◆ Work to complete ◆
Copy out each line featuring the string "Choose" from the entries beneath.
[Source records]
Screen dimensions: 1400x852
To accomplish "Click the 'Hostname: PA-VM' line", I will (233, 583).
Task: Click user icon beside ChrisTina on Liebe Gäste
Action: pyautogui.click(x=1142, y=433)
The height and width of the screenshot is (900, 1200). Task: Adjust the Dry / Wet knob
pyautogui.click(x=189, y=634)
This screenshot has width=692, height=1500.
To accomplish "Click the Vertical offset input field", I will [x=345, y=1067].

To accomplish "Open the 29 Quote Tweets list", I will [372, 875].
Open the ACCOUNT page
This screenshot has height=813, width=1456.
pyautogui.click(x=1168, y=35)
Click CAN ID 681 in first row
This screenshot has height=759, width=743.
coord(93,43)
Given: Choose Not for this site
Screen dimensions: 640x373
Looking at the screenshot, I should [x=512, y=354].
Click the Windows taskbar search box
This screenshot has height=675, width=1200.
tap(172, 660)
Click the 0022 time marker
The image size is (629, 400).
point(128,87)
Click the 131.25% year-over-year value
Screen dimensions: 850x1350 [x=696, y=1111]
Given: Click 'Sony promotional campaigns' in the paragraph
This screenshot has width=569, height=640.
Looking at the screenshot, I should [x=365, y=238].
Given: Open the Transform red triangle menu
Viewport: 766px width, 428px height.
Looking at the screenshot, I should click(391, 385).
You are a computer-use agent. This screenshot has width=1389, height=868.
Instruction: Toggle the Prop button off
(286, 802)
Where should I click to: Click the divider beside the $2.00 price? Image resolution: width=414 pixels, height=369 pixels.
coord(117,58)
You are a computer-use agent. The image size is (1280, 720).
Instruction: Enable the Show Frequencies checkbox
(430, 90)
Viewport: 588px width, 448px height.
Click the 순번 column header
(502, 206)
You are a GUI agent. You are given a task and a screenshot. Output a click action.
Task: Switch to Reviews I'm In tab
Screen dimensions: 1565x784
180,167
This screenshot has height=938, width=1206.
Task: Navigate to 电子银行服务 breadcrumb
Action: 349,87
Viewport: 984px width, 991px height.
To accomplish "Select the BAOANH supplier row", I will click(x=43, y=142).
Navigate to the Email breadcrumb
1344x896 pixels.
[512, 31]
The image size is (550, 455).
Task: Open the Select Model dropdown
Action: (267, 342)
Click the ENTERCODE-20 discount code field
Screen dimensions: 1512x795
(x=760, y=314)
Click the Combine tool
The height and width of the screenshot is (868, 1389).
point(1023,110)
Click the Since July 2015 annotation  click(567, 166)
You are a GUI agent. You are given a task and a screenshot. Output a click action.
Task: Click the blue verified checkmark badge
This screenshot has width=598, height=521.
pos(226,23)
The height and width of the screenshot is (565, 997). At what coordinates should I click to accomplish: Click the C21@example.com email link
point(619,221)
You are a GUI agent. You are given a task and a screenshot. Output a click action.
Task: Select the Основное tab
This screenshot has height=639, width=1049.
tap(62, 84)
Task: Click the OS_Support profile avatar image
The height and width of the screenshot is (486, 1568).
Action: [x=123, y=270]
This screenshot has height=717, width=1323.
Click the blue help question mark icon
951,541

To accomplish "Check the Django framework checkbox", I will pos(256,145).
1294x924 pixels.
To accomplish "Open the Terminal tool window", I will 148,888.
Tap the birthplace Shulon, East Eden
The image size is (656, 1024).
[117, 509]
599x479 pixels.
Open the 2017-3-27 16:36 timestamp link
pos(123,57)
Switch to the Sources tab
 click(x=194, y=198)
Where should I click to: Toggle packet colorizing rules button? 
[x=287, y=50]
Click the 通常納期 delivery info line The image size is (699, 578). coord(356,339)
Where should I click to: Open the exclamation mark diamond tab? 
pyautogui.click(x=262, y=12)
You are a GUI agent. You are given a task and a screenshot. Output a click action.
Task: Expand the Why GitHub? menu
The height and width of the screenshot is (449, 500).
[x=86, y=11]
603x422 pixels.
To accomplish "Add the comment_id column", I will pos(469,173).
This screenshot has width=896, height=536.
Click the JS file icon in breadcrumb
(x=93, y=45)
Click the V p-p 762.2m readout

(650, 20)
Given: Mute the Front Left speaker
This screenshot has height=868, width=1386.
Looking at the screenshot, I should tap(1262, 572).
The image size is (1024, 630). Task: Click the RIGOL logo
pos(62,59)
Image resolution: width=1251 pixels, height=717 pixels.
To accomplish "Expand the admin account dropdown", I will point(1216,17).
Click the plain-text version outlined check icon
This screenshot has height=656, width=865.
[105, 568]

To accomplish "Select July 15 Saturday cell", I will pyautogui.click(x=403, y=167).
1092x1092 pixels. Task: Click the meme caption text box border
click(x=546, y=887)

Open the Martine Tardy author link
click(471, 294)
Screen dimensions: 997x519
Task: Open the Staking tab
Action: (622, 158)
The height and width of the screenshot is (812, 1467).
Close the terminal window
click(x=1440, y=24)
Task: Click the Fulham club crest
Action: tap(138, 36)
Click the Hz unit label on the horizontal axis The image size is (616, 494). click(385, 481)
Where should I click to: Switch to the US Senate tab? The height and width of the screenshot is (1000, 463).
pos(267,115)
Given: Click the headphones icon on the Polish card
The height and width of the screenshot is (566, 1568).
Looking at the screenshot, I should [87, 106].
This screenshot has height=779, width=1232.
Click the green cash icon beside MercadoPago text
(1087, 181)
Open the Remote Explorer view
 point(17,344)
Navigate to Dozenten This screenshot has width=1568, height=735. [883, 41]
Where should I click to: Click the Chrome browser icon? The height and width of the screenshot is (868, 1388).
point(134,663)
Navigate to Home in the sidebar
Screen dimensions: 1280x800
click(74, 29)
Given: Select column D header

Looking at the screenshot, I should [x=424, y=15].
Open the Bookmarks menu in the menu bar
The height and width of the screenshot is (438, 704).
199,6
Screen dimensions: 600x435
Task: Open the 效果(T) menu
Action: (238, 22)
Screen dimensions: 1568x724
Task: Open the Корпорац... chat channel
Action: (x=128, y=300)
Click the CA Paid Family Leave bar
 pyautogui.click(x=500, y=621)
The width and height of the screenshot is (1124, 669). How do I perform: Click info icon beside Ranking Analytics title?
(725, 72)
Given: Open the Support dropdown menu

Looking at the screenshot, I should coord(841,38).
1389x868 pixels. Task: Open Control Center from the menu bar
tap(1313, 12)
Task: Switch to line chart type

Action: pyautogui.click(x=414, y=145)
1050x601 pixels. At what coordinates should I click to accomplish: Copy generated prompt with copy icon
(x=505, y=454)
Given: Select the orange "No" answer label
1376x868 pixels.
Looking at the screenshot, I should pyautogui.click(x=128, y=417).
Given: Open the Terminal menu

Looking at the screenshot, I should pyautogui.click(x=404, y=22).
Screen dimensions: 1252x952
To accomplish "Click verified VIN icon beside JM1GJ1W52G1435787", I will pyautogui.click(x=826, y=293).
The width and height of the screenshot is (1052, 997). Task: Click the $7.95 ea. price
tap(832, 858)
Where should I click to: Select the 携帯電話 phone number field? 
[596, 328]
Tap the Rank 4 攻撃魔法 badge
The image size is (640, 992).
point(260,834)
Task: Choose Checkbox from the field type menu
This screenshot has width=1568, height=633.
[/Source records]
◆ Result below ◆
Given: Choose Not for this site
Task: Choose Checkbox from the field type menu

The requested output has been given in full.